• GIVEN INFORMATION:
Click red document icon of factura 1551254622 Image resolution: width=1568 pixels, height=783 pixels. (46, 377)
---
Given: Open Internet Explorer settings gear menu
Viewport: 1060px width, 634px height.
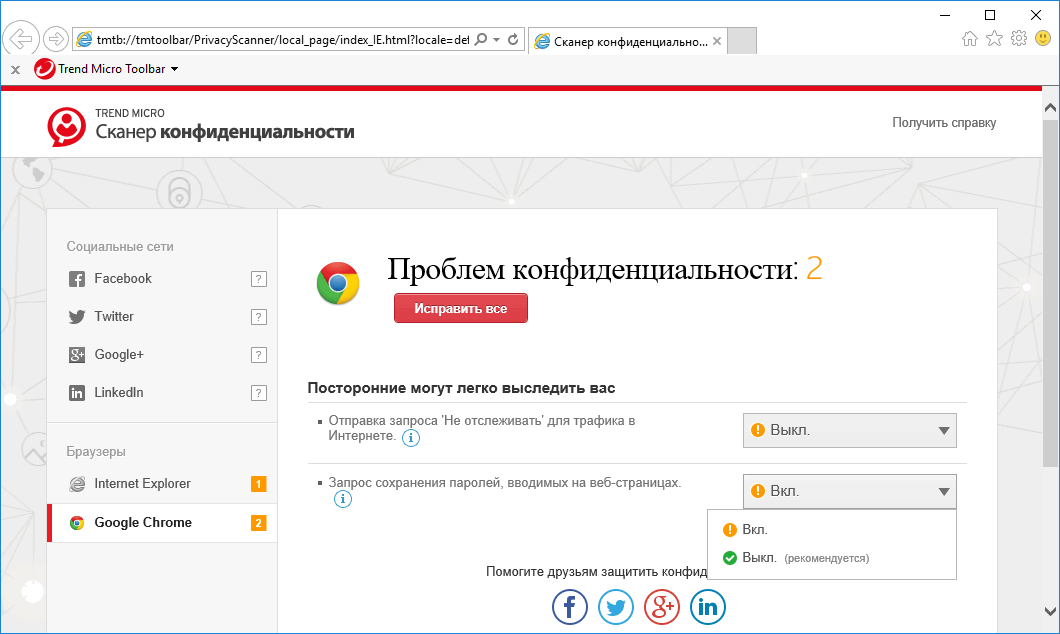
--
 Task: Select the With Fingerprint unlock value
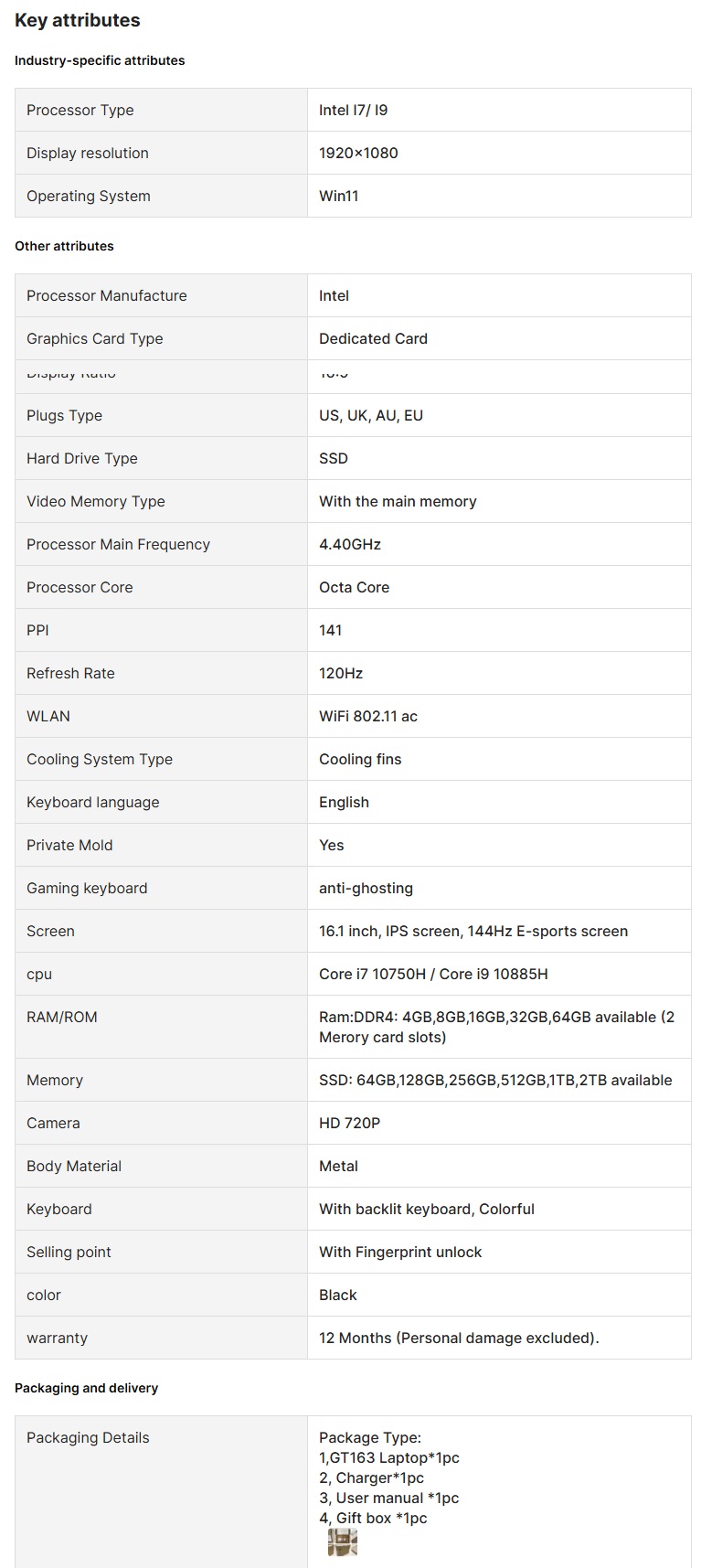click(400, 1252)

• TASK TO CARRY OUT: Return, word for word, the lines of the data above from the line with "Given: Open Internet" through the line with "Viewport: 1060px width, 634px height.", inclusive.

• OUTPUT:
Given: Open Internet Explorer settings gear menu
Viewport: 1060px width, 634px height.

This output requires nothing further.